[1] O conto Meu Tio, o Iauaretê — publicado, em
1961, na revista Senhor, e republicado, em 1969, em Estas
Histórias — representa, a nosso ver, o estágio mais avançado [4] do experimento de Guimarães Rosa com a prosa. O conto é um longo monólogo-diálogo (o diálogo é pressuposto, pois um só protagonista pergunta e responde) de um onceiro, [7] perdido na solidão dos gerais, que recebe, em seu rancho, a visita inesperada de um viajante. Filho de pai branco e de mãe índia, o onceiro, que fora contratado por um proprietário [10] de terras para ‘desonçar’ suas propriedades, arrependido de ter matado ‘seus parentes’, passa a matar gente. A fala do onceiro é tematizada por um ‘Nhem?’ intercorrente, que é, [13] antes, um ‘Nhennhem’ — do tupi, Nhehê ou nheeng —, que significa, simplesmente, ‘falar’. Rosa cria também o verbo ‘nheengar’, de pura aclimatação tupi, e, juntando a ‘jaguaretê’ [16] — tupinismo para onça verdadeira — a terminação nhennhém, ou nhem, como se fora uma desinência verbal, forma outras palavras, para exprimir o linguajar das onças. O [19] texto fica, por assim dizer, mosqueado de nheengatu, e esses rastros que nele aparecem preparam e anunciam o momento da metamorfose (...): o tigreiro, em seu rancho encravado na [22] “jaguaretama”, enquanto conta para seu hóspede os ‘causos’ de caçada e morte, está também falando uma linguagem de onça. À medida que a história flui, tudo vai convergindo para [25] o clímax metamórfico. Este não é apresentado, mas presentificado pelo texto: o onceiro acaba, arrastado por sua narrativa, transformando-se em onça, diante dos olhos do [28] interlocutor (e dos leitores). A transfiguração se dá no momento em que a linguagem se desarticula, quebra-se em resíduos fônicos, que soam como um rugido ou um estertor, [31] pois o interlocutor virtual, tomando consciência da metamorfose, dispara contra o homem-iauaretê o revólver que mantivera engatilhado durante toda a conversa. Neste
[34] Iaueretê, não é a história que cede o primeiro plano à palavra, mas a palavra, que, ao irromper em primeiro plano, configura a personagem e a ação, desenvolvendo a história.

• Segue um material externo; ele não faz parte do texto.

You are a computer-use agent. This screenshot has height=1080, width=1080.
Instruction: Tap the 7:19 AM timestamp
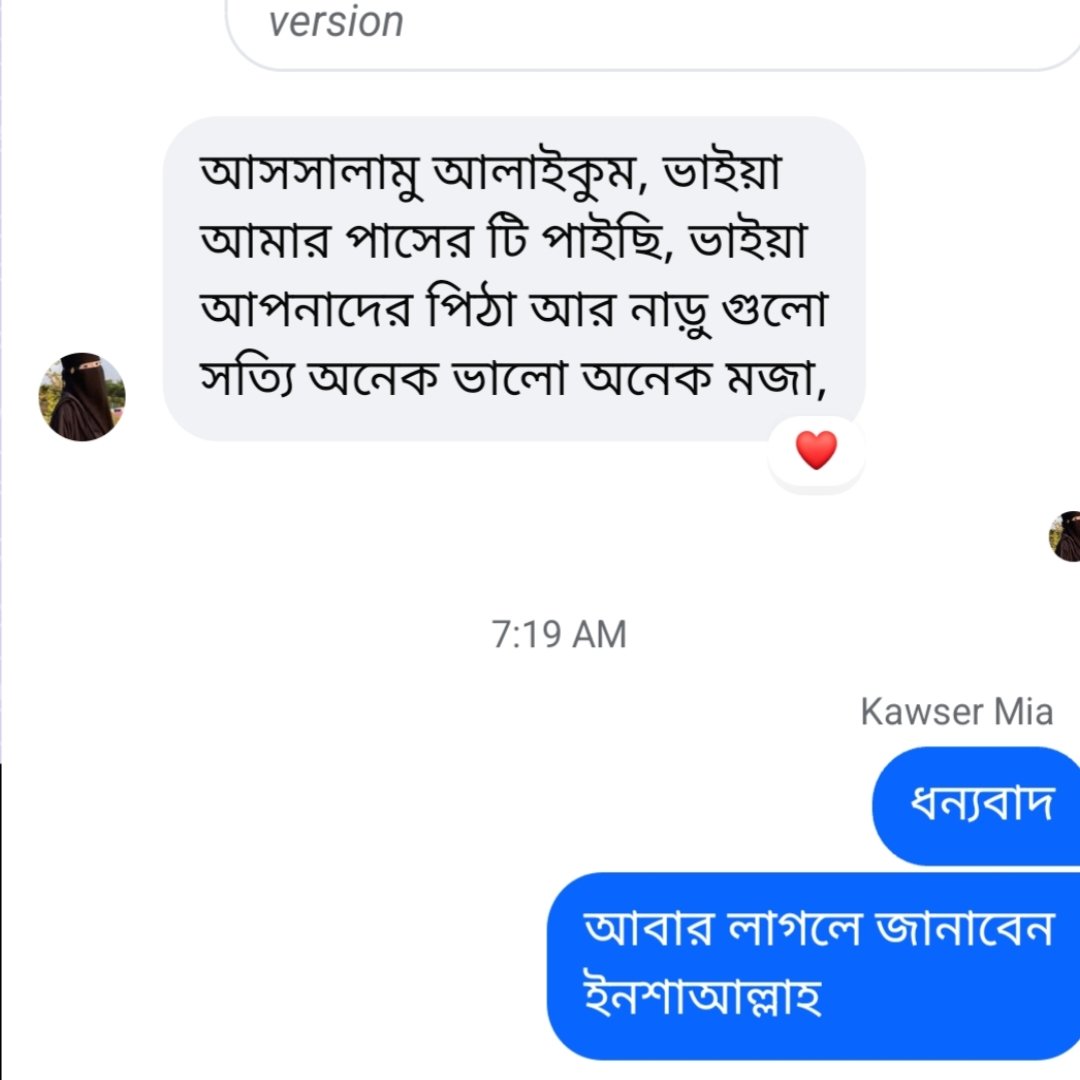click(x=559, y=634)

Haroldo de Campos. A linguagem do Iauaretê. Metalinguagem & outras metas: ensaios de teoria e crítica literária. 4.ª ed. São Paulo: Perspectiva, 2010, p. 57-64 (com adaptações).

Tendo como base o texto de Haroldo de Campos e as questões por ele suscitadas, julgue o item.

Por meio do emprego da expressão “um só”, na oração “pois um só protagonista pergunta e responde” (l.5-6), o crítico ratifica o traço de “monólogo” identificado no conto.